Expected landscape dynamics

For companies developing inhaled prostaglandin analogs, this kind of claim typically forces a landscape workflow with three parallel tracks:

1. API scope mapping: does the candidate API fall within “benzindene prostaglandin”?
2. Physical property mapping: do delivered droplets/particles meet the “<10 µm” limitation?
3. Clinical behavior mapping: sustained release status and heart-rate effect profiles for dependent claim coverage.

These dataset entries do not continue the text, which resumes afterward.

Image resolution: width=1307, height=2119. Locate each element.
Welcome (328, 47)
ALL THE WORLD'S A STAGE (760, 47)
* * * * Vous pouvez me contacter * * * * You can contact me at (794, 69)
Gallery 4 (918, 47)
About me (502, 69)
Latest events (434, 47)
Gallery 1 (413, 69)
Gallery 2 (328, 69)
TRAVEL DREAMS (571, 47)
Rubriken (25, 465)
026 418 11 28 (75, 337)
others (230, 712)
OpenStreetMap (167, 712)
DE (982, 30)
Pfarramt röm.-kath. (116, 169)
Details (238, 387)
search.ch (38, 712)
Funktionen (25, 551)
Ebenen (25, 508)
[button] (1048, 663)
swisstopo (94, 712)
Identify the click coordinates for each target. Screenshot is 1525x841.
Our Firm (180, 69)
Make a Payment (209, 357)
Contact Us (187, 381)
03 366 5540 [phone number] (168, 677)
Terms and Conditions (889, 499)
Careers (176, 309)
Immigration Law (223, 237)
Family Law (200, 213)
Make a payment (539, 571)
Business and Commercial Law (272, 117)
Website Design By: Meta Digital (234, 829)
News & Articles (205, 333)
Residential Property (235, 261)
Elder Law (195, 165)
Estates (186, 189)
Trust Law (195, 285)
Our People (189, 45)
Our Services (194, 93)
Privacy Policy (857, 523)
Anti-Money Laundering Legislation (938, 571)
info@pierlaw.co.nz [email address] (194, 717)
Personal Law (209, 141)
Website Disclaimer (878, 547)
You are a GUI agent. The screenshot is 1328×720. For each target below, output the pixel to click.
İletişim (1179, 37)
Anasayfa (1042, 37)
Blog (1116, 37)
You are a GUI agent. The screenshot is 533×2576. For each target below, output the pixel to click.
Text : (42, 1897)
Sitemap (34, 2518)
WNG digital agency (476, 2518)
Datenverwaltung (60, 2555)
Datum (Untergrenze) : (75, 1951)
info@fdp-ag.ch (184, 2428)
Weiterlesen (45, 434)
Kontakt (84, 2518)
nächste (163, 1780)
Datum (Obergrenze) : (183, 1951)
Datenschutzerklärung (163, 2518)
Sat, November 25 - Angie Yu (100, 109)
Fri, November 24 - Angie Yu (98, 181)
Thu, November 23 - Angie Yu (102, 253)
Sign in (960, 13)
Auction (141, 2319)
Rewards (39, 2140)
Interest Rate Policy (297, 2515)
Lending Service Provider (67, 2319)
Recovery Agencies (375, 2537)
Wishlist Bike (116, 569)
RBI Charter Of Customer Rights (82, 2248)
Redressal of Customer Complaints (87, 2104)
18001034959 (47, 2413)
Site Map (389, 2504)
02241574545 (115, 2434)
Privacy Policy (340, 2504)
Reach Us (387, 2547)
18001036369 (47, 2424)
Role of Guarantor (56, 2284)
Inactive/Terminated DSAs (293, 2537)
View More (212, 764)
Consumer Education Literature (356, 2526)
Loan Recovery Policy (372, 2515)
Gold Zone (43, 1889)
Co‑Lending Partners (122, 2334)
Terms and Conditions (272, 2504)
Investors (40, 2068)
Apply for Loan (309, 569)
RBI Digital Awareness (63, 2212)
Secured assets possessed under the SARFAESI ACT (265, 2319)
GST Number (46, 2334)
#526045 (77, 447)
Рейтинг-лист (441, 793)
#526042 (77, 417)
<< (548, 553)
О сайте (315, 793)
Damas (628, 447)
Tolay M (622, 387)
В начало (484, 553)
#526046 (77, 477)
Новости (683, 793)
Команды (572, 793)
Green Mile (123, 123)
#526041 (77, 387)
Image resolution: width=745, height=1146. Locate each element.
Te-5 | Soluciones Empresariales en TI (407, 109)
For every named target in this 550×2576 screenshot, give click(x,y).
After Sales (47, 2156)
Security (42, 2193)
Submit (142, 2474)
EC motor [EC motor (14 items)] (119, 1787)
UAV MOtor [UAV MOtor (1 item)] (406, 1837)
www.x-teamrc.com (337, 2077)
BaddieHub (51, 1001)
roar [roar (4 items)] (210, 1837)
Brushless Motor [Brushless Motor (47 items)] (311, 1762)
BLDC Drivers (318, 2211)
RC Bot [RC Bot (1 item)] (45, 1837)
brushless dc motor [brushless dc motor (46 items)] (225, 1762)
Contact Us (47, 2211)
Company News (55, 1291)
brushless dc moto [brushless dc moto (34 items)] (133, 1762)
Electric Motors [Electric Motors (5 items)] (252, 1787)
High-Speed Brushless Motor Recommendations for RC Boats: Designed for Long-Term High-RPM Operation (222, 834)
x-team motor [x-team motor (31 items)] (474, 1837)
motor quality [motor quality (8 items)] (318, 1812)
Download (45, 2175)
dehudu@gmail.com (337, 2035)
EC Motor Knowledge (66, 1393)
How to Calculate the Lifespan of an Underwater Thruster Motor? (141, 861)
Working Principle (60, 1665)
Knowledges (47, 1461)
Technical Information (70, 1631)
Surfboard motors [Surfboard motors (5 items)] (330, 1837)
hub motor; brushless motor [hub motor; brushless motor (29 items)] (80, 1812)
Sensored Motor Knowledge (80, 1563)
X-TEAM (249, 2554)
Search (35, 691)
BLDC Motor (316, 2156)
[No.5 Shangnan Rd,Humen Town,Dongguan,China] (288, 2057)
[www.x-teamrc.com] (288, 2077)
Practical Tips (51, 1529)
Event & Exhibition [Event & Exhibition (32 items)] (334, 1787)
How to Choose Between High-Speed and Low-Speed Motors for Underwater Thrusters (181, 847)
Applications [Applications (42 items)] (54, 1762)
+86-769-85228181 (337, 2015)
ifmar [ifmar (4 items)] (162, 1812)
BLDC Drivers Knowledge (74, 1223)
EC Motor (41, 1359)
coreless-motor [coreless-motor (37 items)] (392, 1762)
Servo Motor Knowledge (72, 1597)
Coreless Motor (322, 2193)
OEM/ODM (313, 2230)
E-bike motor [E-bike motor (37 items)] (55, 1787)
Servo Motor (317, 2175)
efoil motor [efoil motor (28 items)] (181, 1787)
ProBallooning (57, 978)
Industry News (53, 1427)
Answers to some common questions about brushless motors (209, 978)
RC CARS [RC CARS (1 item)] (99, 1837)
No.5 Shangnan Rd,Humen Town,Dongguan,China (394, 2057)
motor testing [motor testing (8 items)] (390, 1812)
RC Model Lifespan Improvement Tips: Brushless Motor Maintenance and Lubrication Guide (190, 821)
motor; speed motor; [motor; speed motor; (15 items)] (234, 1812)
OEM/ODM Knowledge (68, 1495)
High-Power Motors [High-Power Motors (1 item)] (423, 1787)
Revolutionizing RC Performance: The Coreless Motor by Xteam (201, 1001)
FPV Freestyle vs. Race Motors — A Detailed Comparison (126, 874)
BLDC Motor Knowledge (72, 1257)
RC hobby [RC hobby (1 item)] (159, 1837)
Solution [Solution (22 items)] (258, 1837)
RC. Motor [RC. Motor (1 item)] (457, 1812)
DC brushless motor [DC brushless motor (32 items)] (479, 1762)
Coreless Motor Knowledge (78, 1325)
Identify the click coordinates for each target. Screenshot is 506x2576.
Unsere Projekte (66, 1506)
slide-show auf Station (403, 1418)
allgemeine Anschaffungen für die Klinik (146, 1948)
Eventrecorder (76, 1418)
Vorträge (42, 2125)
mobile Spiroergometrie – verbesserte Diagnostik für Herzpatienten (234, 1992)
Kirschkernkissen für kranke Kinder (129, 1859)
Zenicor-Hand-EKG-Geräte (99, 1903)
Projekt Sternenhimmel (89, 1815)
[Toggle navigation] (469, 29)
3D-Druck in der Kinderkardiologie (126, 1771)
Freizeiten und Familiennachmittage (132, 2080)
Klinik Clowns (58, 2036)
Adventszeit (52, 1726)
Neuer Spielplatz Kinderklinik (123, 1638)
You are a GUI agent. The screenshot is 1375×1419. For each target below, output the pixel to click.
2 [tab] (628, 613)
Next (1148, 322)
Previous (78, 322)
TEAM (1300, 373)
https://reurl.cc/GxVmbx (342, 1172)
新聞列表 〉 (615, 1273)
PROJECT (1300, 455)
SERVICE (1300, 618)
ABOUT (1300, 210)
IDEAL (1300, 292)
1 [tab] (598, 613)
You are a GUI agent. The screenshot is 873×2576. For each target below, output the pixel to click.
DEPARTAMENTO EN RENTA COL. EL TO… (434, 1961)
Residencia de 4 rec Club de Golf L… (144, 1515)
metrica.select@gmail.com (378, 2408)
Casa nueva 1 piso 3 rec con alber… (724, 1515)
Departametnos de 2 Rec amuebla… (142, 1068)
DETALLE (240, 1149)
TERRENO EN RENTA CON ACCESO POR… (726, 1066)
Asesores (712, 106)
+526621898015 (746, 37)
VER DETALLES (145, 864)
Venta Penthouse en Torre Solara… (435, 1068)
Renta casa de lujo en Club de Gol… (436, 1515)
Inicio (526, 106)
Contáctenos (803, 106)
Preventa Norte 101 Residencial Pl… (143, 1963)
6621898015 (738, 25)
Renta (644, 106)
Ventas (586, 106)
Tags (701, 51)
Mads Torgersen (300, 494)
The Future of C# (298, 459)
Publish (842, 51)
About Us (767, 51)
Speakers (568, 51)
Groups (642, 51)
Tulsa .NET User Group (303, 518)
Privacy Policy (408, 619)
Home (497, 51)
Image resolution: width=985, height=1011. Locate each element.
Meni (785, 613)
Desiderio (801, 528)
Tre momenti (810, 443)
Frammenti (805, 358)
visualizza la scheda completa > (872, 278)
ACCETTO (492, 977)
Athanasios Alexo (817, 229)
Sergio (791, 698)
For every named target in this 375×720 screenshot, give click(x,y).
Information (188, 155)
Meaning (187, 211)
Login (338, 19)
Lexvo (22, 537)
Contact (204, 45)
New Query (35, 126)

Claim drafting tells you where prior art was likely concentrated

The tight physical size delimiter implies that prior art likely existed for prostaglandin inhalation but with different particle sizes (or different delivery media), making sub-10 µm a key novelty axis. The dependent “no effect on heart rate” implies that earlier candidates may have had cardiovascular side effects and that the patentee worked to differentiate by clinical safety.

Key takeaways

• US 6,756,033 covers inhalation delivery of “benzindene prostaglandin” via sub-10 µm droplets (liquid) or sub-10 µm powder particles (dry powder).
• The independent claims are broad on compound genus and mammal identity, with the main limiting feature being aerosol/particle size under 10 µm.
• Dependent claims narrow by specific benzindene prostaglandin species (named compound and UT-15), sustained release, human use, and no heart-rate effect.
• For a freedom-to-operate screen, the decisive technical question is whether the product’s delivered size distribution meets the claim’s <10 µm requirement under the relevant measurement framework.
• “Sustained release” and “no heart rate” are additional constraints that may reduce dependent claim risk but do not avoid independent claim exposure if the sub-10 µm inhalation delivery is met.

FAQs

1) Does US 6,756,033 require a specific benzindene prostaglandin structure?

No for the independent claims. Claims 1 and 6 require a “benzindene prostaglandin” genus. Specific structures appear in dependent claims 2 and 7.

2) Is the patent limited to nebulizers or inhalers?

No. It covers inhalation delivery in both liquid (droplets) and powder (particles) formats, as long as the droplet or particle size is less than 10 µm.

3) Can a product avoid the patent by making a sustained-release formulation?

Sustained release increases dependent claim exposure (claims 4 and 9). It does not avoid independent claims 1 and 6 if sub-10 µm inhalation is achieved.

4) Does “no effect on heart rate” matter for infringement?

Yes for dependent claims 5 and 10. If the product shows any relevant heart-rate effect under applicable study conditions, it may be used to argue non-read across those dependent claims. Independent claims remain separate.

5) What is the most important technical parameter to evaluate?

The delivered aerosol droplet size or powder particle size: <10 micrometers as required by claims 1 and 6.

References (APA)

[1] Provided claim text for US 6,756,033 (claims 1-10) in the prompt.